In this walkthrough, we will be working with Amazon review data for fine food products. First, we are going to ask the question, “what are the moods associated with positive and negative reviews?” Then, we will go a little deeper into the data and see how the mood distributions differ based on the gender of the reviewer, and also suggest other explorations.
Through this example, we will introduce the basic concepts and commands of a DGT script. We’ll show how to load data, extract fields and derived features from social media; and project and aggregate the results.
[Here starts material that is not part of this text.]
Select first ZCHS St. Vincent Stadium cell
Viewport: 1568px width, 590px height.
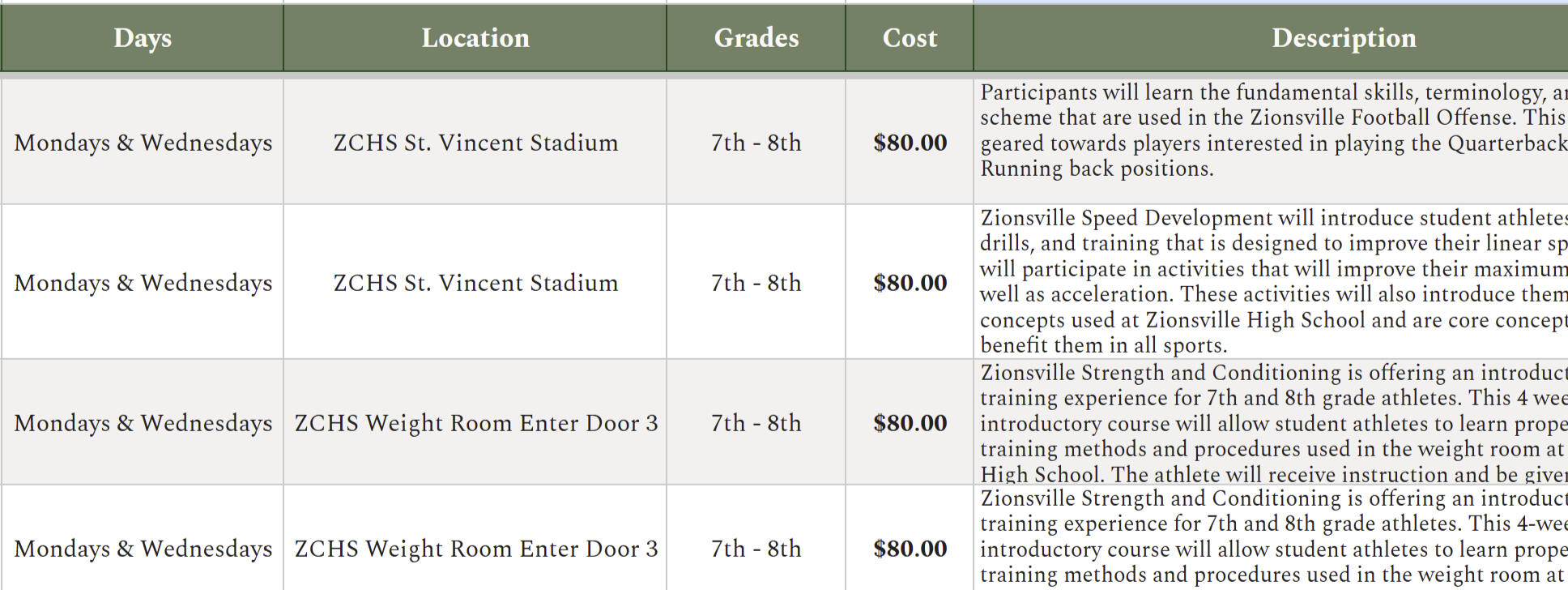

Getting the Discussion Graph Tool
Step 1. Download the Discussion Graph Tool (DGT) from http://research.microsoft.com/dgt/
If you haven’t already, download and install the discussion graph tool from http://research.microsoft.com/dgt/ . The rest of this walkthrough will assume that you have installed the tool and added it to your executable path.
To double-check the installation, open a new command-line window and type the command “dgt --help". You should see the following output:
Discussion Graph Tool Version 0.5
More info: http://research.microsoft.com/dgt/
Usage: dgt.exe filename.dgt [options]
--target=local|... Specify target execution environment.
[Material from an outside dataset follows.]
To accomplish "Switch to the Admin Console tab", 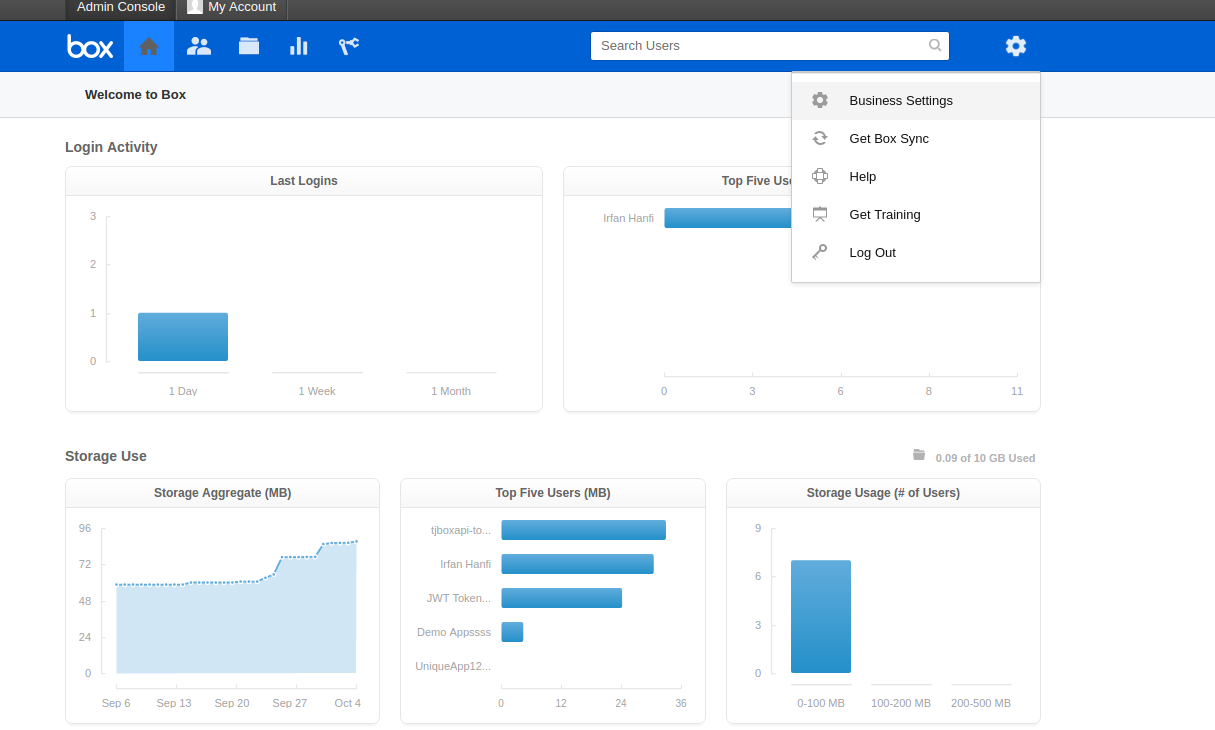I will tap(121, 7).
--config=filename.xml Specify non-default configuration file
Step 2. Create a new directory for this walkthrough. Here, we'll use the directory E:\dgt-sample\
Getting the Data
Before we start to write our first script, let’s get some data to analyze. We’ll be using Amazon review data collected by McAuley and Leskovec. This dataset includes over 500M reviews of 74k food-related products. Each review record includes a product id, user id, user name, review score, helpfulness rating, timestamp and both review and summary text. The user names are often real names, and review scores are integers on a scale from 1 to 5
> cd e:\dgt-sample\
Volume in drive E is DISK
Volume Serial Number is AAAA-AAAA
Directory of E:\dgt-sample\
06/10/2014 11:17 AM <DIR> .
06/10/2014 11:17 AM <DIR> ..
06/10/2014 11:16 AM 122,104,202 finefoods.txt.gz
1 File(s) 122,104,202 bytes
2 Dir(s) 45,007,622,144 bytes free
Writing the Script
There are 4 basic commands we will use in our script: LOAD for loading data; EXTRACT for extracting features from the raw data; PROJECT for projecting specific relationships and context from the raw data; and OUTPUT for saving the result to a file. Let’s take things step-by-step.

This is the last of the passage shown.